• Last modified 843 days ago (March 30, 2017)


Need for radios causing headaches for rural fire chiefs

Staff writer

Rural fire districts are grappling with how they will come up with money to buy 800 MHz radios they will soon be required to carry.

Firefighters can neither afford the radios nor ignore the need to buy them.

At a recent fire, Lost Springs fire chief Brad Pagenkopf saw a group of his firefighters threatened by flames sneaking up behind them. He tried to radio them to tell them about the threat, but they could not hear him. Luckily, the firefighters saw the threat and got out of harm’s way, but it brought home to Pagenkopf the importance of communication.

“We’re facing a situation where it’s our firefighters’ safety if we can’t communicate,” Pagenkopf said. “Are we going to have to impose a sales tax to protect our volunteer firefighters? Or is the county going to come up with a solution?”

Recent commitments by Marion and the county show the costs for new radios could be as high as $1,650 for portable units and $2,200 for vehicle units.

Rural fire departments in the county are trying to figure out where to go from here and fire chiefs are scratching their heads.

“Other than going broke, we don’t know,” Pagenkopf said. “We’ve been looking into grants and the chances of being awarded a grant are slimmer than winning the lottery.”

Several other fire chiefs said they are researching grant information.

“I wish I had an answer for you,” Lincolnville fire district chief Lester Kaiser said. “I expect we’ll apply for some kind of grant.”

Kaiser said imposing a sales tax is being considered as well.

Goessel fire chief Galen Miller said the department is considering all avenues.

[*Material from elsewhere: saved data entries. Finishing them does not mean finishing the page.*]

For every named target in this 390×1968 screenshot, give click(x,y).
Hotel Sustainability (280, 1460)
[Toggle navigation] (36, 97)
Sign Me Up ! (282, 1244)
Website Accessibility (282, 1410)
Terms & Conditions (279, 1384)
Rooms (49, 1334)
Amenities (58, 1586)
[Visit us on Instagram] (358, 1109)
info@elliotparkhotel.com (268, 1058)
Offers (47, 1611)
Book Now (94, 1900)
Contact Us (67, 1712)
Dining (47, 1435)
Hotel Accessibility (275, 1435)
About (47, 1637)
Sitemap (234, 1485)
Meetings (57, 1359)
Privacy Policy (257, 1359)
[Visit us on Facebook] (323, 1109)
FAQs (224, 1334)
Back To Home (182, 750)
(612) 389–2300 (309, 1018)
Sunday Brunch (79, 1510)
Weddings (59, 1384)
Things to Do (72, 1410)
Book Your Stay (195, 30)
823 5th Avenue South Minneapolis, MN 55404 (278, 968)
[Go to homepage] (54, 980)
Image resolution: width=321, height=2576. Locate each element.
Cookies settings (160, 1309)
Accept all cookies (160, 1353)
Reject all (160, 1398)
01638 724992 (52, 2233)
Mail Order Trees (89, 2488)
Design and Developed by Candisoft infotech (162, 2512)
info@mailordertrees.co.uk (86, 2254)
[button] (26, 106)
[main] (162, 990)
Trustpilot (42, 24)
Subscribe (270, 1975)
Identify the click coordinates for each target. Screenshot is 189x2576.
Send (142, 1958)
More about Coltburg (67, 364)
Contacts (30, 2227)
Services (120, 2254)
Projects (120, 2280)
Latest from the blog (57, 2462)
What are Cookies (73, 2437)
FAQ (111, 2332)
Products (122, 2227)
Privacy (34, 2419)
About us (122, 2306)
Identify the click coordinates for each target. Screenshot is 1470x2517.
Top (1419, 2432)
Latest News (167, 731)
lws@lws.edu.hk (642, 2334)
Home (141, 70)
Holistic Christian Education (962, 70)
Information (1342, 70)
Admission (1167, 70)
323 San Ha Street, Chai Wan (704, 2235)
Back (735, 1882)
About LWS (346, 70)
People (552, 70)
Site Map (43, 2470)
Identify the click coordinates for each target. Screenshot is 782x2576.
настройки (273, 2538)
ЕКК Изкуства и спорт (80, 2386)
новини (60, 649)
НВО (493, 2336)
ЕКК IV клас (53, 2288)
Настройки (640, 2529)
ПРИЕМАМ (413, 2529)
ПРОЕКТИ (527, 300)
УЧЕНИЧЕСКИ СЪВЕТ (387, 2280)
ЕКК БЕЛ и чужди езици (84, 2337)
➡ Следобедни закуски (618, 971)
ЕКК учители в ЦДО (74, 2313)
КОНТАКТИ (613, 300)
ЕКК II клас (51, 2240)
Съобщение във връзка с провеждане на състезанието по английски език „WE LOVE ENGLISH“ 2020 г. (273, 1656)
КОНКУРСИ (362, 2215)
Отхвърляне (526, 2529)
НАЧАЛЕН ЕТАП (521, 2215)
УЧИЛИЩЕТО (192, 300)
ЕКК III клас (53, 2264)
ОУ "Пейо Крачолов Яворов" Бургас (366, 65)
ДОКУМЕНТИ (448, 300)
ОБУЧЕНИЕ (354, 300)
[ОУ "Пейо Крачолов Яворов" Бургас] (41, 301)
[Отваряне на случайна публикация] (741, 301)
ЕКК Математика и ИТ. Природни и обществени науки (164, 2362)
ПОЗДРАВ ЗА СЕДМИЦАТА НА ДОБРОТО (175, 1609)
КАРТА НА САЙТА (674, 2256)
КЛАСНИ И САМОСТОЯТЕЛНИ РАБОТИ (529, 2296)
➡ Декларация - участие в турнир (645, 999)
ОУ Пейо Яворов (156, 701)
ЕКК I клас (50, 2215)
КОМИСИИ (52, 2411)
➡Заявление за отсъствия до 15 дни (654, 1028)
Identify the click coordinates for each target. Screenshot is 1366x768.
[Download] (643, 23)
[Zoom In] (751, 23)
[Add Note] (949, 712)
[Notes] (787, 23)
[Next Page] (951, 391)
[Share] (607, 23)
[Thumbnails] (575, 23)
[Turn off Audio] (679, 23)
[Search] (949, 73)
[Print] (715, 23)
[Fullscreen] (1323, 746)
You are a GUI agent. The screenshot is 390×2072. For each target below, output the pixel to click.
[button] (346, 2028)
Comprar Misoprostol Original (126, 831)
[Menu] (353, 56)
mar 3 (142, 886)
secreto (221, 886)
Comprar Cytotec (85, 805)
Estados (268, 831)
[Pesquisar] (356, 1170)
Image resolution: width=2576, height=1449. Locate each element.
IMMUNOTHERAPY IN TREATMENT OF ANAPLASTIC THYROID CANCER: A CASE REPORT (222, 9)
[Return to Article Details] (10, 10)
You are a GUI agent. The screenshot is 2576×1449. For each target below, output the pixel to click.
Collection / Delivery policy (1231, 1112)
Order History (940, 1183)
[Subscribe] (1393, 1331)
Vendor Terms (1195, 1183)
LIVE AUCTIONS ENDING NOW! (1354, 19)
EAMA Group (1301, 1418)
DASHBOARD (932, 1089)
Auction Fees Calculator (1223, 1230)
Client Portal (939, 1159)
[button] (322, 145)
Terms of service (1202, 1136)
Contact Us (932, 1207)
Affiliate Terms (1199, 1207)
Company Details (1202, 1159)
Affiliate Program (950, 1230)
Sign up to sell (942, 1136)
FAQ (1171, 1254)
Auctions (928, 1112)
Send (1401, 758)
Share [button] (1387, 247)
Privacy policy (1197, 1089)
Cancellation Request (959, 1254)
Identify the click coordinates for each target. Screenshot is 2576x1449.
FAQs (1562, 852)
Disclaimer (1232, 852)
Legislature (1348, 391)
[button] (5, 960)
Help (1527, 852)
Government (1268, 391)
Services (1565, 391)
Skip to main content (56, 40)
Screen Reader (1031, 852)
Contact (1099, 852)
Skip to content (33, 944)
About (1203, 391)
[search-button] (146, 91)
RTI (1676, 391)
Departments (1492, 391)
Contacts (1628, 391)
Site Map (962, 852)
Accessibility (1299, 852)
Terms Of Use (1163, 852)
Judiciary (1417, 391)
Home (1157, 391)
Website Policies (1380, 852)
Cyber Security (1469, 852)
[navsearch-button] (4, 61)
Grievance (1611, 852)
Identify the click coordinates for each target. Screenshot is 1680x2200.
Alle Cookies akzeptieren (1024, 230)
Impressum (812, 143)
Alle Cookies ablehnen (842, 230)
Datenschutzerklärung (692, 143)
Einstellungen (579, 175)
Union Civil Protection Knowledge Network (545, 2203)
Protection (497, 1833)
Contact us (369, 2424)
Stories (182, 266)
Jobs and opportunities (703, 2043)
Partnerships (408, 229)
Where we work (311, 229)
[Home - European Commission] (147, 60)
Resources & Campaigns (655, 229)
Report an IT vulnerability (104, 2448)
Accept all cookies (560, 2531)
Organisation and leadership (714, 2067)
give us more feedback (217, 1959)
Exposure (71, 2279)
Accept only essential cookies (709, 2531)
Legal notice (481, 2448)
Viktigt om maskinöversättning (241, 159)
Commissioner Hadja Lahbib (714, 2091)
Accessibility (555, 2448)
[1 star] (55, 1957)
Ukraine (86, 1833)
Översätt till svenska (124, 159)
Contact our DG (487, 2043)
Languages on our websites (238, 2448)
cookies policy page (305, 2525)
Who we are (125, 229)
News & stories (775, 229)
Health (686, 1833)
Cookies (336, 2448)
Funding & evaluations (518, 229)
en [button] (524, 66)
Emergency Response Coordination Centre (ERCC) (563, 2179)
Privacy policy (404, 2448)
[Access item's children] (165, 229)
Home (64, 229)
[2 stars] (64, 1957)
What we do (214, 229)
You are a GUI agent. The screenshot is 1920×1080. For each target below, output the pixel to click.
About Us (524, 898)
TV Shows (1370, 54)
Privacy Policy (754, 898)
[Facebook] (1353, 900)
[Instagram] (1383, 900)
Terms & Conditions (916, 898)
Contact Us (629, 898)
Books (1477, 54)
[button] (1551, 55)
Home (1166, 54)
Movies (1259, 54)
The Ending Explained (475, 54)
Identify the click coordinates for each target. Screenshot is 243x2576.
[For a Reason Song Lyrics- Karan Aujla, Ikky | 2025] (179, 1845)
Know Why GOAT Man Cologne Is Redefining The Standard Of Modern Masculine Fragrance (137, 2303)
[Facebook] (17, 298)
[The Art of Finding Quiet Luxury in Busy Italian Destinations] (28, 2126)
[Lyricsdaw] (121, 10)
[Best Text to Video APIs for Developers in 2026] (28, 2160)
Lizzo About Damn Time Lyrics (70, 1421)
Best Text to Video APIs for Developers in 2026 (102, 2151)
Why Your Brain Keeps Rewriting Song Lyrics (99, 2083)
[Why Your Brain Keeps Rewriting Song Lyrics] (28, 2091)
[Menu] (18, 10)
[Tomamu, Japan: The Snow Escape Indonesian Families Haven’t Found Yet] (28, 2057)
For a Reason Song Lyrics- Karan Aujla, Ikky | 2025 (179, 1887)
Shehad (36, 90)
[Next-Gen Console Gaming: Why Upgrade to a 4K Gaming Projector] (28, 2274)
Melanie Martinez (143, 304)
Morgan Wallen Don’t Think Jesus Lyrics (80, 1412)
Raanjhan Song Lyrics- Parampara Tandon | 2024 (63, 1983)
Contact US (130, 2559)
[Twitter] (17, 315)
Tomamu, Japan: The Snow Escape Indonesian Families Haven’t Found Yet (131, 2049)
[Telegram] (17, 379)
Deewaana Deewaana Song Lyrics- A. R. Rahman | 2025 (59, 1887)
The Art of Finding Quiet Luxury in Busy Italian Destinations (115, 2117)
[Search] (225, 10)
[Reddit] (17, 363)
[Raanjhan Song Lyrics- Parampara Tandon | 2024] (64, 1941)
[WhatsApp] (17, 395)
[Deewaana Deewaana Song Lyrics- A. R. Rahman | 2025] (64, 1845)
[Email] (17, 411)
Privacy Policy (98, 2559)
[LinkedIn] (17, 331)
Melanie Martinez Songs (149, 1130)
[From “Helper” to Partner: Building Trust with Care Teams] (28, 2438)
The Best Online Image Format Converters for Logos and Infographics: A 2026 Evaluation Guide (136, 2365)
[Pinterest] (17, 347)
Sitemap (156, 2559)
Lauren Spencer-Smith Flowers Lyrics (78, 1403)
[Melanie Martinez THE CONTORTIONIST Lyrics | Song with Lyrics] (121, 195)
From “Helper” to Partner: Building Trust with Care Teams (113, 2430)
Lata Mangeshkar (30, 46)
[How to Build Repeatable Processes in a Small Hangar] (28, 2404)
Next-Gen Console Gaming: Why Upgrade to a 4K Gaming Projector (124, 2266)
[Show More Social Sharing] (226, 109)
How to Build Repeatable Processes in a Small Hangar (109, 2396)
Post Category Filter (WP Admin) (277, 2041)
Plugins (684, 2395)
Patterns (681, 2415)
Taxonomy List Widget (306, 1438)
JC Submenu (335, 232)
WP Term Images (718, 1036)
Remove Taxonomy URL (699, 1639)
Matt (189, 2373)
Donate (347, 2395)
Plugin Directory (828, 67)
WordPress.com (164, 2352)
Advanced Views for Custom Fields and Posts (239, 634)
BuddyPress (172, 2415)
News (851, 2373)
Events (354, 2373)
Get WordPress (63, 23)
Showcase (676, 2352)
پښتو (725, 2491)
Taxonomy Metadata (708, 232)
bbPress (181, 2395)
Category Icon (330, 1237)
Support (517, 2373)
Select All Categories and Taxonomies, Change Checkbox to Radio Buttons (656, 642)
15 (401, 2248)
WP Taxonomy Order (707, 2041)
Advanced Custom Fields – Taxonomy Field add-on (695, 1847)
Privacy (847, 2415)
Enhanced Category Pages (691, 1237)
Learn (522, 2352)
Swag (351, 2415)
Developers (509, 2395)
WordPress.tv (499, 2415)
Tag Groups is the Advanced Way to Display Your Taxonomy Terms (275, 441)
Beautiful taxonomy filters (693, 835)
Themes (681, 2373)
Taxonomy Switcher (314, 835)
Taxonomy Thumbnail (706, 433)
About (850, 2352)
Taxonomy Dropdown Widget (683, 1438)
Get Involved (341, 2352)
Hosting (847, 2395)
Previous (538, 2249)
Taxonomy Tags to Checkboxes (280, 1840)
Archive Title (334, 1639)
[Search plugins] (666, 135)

“I don’t know what we’re going to do,” Tampa assistant fire chief Tim Svoboda said. “We don’t have the money.”

Fundraisers are another possibility, Svoboda said.

“In the Tampa community, when we have to do something, there’s a good turnout,” Svoboda said. “We’ve had fundraisers before, and usually get what we ask for.”

Pagenkopf said his department is juggling two needs.

“With my department, I have a brush truck that needs to be updated, and I may have to get radios instead of the brush truck,” Pagenkopf said. “We’ll take donations. We’ll take anything. We’re not asking for payment. We’re asking for the tools we need to do our jobs safely. We sure need that support from the community.”